1926年暮、二人の兄が事業で成功していた大連に渡り、以後終戦後の1947年まで22年満州に居留した。長兄が満州全体の映画の配給権を持つ興行師だったため、経営していた大連連鎖街の映画館・常盤座支配人となる[4][5]。常盤座は全満唯一の洋画専門館だった。この後興行部門にも進出。歌舞伎中村吉右衛門一座、中村鴈治郎一座、新派河合武雄一行や、ディック・ミネら一流歌手の興行を手掛け、徳川夢声らとも交遊を持った[6]。特に渡満した歌手のほとんどは常盤座の舞台に出演した[6]。またチャップリンの『街の灯』を日本内地封切りに先駆け、上海ルートで輸入し東洋最初に封切りをしたという。渡満した根岸寛一マキノ満男に懇望され1937年発足した満州映画協会(満映)に3年間在籍[4]。系列の満洲演芸協会の業務第一部長として俳優のスカウト等にあたる[6]。満映退社後は、軍隊慰問の芸能人を扱う関東州興行という官製会社の宣伝部長を務め、その傍ら「大連芸術家協会」を設立するなどした。 終戦後大連に戻るが、常盤座はソ連赤軍にいち早く接収されたためダンスホールの経営等をする。このダンスホールにはジョージ川口の父・川口養之助らが出演した。また敗戦後、ラジオも聞けず娯楽から見放されていた在留日本人のため、大連に僅かに残る芸人や帰国できない役者を集め劇団「羽衣座」を結成。芝居をやらせてくれと頼んできた落語三遊亭円生漫才のリーガル秀才などが寄席に立ち連日満員の盛況であったという[2][3]。また大連の野球人のタニマチ的存在となり山本栄一郎津田四郎らが自宅に食客として泊り込んでいた。浜崎真二安藤忍と共に大連実業×満州倶楽部の両有名選手を集めて「実満戦」復活を企画するなどした[1]。大連の街を肩に風切って歩いていたといわれる。

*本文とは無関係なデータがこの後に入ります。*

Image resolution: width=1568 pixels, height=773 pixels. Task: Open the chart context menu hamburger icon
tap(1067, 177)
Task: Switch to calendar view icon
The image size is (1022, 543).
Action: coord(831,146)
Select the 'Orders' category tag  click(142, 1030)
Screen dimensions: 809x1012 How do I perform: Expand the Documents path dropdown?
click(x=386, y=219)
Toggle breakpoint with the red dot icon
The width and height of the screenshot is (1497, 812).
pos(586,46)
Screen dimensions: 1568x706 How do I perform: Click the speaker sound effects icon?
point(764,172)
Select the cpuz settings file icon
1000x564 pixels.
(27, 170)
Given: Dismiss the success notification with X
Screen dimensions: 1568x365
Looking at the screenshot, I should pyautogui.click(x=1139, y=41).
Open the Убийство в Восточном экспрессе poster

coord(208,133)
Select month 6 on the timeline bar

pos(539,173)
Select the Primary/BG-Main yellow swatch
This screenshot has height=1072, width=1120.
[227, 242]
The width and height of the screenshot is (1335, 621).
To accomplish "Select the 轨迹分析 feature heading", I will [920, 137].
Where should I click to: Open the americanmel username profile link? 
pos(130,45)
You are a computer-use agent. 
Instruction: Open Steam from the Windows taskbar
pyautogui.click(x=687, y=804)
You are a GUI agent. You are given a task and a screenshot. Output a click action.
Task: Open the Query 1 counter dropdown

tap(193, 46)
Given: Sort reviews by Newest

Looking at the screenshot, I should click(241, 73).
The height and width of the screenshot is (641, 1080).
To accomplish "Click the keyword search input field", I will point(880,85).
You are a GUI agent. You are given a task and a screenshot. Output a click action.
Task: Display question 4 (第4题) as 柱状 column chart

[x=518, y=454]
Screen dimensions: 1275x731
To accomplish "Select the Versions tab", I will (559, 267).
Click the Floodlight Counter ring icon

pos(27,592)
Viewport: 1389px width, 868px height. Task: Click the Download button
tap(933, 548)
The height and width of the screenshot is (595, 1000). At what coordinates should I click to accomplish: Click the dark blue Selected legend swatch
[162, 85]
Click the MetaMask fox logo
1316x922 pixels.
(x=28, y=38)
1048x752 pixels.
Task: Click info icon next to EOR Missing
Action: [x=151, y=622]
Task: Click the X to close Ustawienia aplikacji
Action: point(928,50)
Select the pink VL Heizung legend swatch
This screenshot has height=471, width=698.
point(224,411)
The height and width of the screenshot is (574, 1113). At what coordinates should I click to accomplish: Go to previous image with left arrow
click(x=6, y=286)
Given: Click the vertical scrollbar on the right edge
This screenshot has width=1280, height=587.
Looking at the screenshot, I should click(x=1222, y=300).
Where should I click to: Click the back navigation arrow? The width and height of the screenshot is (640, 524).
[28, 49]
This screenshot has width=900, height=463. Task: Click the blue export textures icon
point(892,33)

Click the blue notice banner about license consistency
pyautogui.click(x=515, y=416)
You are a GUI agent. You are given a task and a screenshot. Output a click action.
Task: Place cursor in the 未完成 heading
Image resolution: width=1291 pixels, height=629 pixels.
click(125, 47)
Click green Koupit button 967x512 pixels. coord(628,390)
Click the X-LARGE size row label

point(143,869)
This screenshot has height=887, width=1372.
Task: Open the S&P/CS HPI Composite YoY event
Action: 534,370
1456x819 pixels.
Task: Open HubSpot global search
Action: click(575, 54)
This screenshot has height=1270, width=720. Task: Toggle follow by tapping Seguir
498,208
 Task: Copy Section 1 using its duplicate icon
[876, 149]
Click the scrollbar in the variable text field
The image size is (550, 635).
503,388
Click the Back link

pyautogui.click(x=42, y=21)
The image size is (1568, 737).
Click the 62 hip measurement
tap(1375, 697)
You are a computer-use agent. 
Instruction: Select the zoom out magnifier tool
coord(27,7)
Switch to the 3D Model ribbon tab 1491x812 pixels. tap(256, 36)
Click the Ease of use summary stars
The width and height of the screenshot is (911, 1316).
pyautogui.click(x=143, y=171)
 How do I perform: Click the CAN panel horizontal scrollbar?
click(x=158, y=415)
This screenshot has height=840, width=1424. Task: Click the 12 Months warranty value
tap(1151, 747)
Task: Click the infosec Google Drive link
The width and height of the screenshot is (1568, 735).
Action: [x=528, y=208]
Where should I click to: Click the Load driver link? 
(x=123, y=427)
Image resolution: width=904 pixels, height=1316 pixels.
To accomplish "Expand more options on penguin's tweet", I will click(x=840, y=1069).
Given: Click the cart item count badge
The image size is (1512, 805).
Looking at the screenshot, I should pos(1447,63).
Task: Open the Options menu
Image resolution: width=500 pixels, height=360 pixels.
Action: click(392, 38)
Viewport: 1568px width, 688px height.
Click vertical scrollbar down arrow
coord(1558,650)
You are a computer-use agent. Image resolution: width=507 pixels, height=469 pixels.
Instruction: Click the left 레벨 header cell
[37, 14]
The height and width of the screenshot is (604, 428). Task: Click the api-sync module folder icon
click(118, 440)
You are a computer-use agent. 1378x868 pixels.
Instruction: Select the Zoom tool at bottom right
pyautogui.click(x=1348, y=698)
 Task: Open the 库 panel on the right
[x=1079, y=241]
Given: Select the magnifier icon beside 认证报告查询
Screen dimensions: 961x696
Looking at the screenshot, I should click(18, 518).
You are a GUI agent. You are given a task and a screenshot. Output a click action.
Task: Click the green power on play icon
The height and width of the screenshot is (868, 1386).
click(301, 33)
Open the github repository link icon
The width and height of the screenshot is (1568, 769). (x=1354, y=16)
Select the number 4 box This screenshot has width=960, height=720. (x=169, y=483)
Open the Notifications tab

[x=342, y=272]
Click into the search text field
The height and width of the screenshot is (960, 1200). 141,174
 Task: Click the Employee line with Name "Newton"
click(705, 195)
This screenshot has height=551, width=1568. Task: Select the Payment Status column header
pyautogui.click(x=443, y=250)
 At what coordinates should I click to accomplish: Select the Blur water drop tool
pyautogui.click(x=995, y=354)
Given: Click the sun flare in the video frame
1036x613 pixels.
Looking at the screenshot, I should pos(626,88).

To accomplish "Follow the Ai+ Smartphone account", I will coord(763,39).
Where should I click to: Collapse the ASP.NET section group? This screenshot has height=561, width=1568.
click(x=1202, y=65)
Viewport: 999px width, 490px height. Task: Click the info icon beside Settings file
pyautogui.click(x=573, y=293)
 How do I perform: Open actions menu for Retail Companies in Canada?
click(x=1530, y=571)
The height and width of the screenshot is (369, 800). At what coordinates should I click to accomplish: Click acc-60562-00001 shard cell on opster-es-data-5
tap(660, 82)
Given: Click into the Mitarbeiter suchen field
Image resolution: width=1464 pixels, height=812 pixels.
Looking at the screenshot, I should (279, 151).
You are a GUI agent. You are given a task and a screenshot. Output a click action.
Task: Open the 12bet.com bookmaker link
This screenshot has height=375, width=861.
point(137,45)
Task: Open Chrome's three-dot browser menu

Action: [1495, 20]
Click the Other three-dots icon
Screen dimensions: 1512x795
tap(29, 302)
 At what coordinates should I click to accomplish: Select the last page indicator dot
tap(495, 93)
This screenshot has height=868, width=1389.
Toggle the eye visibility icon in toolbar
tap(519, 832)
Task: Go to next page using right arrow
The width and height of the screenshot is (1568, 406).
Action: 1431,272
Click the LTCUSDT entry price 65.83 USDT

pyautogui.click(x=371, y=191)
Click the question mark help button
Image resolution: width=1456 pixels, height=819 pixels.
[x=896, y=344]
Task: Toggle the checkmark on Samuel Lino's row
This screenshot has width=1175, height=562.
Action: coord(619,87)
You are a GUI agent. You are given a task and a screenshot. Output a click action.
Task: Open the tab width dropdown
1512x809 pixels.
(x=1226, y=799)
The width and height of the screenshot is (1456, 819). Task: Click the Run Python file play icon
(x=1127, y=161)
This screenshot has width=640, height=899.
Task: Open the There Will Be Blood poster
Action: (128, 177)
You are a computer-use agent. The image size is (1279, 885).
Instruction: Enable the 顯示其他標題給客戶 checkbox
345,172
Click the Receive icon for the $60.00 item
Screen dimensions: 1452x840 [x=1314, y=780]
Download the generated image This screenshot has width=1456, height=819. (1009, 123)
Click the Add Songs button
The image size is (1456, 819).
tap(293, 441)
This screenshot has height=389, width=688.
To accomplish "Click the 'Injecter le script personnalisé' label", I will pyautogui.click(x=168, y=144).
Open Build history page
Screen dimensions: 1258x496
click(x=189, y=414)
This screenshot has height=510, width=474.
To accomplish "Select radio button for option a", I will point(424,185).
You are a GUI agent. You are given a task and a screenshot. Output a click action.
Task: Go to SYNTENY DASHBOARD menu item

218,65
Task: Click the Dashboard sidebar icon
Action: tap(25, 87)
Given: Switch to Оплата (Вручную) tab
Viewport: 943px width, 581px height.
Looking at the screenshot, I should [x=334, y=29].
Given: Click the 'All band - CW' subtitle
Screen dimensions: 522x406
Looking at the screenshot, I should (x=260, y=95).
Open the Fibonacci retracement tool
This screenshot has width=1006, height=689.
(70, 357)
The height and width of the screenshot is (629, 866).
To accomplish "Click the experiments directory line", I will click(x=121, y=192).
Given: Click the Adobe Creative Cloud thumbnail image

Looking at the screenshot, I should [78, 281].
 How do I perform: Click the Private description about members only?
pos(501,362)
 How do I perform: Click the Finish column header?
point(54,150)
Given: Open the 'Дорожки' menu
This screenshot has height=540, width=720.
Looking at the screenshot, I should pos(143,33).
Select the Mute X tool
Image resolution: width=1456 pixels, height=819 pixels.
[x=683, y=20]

1947年、内地へ引き揚げるが広島の実家は原爆で焼失。滋賀の妻の実家に身を寄せる。マキノ光雄が「旧満映の仲間たちを中心に近く東横映画を設立するので、ぜひ参加して欲しい」と映画界の復帰を勧めたが断り東京に出る。満州時代の仲間・荒木八郎を尋ねると荒木は銀座のダンスホール・メリーゴールドのダンサーたちを集めて女子草野球チームを結成していた。アメリカの野球事情にも精通していた小泉は「女の野球でひと儲け」と発案。メリーゴールドのダンサーと横浜女子商業のソフトボール選手を合わせて1948年7月「東京ブルーバード」を結成した。これがのちに日本初の女子プロ野球チーム「ブルーバード」の前身となる。チーム名はブルーバード映画に因んだ。球団事務所は徳川夢声が会長を務めていた新橋の漫談協会に置いた。小泉は女子プロ野球を単なるスポーツではなく、野球と芸能を組み合わせた新時代の興行と考えていた。東京ブルーバードは地方遠征に出かけ、対戦料金を取って男性草野球チームと試合をこなし人気を高めた。小泉の地元である中国地方遠征は興行的に大成功したが、荒木の地元・九州地方遠征で当地の興行師に手玉に取られる。小泉は激怒し荒木とこのチームを見捨て帰京した。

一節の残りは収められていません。